» Task instructions:
Check every line of the data for the word "computer", and copy those that have it.

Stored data
____

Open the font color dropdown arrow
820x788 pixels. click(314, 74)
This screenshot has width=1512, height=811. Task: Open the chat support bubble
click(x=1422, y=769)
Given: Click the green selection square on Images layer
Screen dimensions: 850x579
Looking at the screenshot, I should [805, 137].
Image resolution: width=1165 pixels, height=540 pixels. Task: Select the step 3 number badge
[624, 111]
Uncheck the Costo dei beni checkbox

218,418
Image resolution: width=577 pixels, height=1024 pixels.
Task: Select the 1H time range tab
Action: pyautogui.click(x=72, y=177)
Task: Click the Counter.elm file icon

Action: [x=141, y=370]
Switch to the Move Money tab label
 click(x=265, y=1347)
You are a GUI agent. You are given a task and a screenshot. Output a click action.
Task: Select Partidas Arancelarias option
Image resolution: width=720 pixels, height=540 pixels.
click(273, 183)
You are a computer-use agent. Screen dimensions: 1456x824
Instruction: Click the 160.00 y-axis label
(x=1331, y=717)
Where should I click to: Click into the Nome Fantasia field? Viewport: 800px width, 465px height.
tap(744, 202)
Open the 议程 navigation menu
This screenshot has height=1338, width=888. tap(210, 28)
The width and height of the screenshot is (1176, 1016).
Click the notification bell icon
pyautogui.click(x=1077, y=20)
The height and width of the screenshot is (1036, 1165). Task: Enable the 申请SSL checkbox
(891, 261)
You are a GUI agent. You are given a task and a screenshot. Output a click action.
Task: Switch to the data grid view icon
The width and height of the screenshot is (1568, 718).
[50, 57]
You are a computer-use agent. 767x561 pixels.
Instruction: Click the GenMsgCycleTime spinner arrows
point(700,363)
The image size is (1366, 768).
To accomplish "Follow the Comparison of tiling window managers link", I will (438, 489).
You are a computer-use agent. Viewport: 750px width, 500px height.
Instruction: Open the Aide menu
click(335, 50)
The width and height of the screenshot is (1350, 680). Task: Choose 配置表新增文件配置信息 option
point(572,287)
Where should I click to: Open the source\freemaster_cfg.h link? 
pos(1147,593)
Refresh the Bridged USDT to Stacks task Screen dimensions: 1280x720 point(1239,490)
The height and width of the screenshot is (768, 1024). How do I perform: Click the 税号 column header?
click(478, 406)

____

» Response to the exercise:
You are a computer-use agent. Screen dimensions: 1456x824
You are a computer-use agent. 767x561 pixels.
You are a computer-use agent. Viewport: 750px width, 500px height.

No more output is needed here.